Render the entries below as a numbered list, skipping any blank lines and leaving the pictures out.

A block of data:
########

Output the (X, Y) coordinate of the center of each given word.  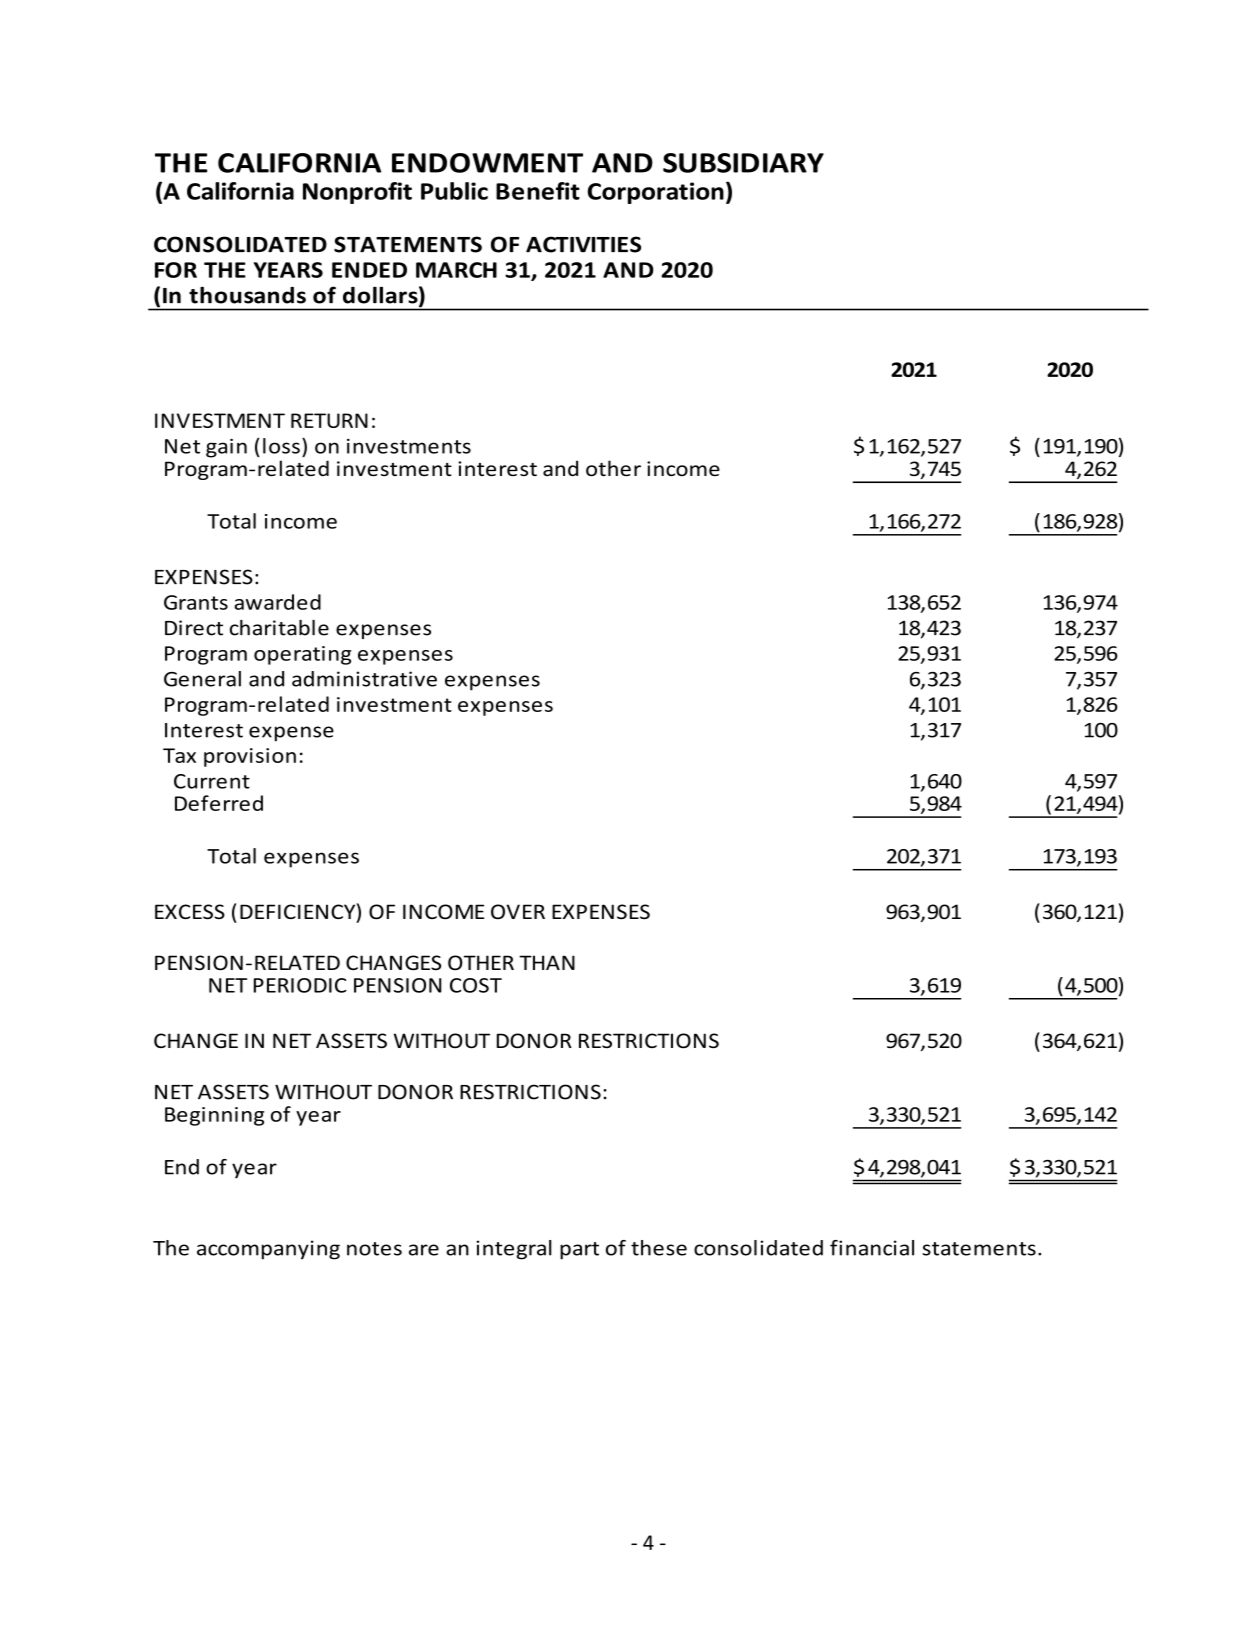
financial (872, 1248)
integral (514, 1250)
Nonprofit (357, 193)
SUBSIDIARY (743, 163)
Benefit (538, 191)
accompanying (268, 1250)
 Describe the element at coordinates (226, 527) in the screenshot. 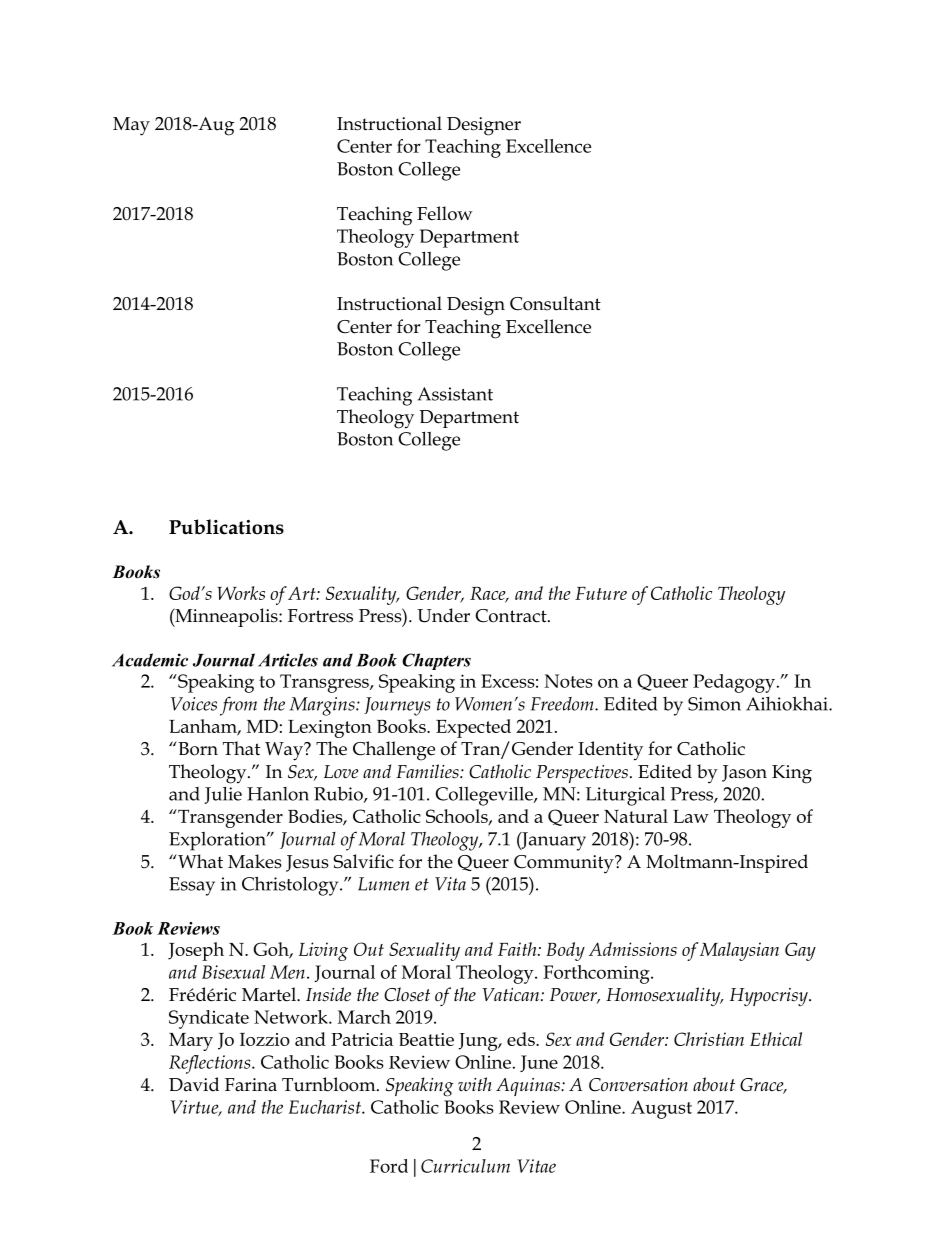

########

__Task answer__:
1. Output the (X, Y) coordinate of the center of each given word.  
2. financial (872, 1248)
3. integral (514, 1250)
4. Nonprofit (357, 193)
5. SUBSIDIARY (743, 163)
6. Benefit (538, 191)
7. accompanying (268, 1250)
8.  Describe the element at coordinates (226, 527) in the screenshot. 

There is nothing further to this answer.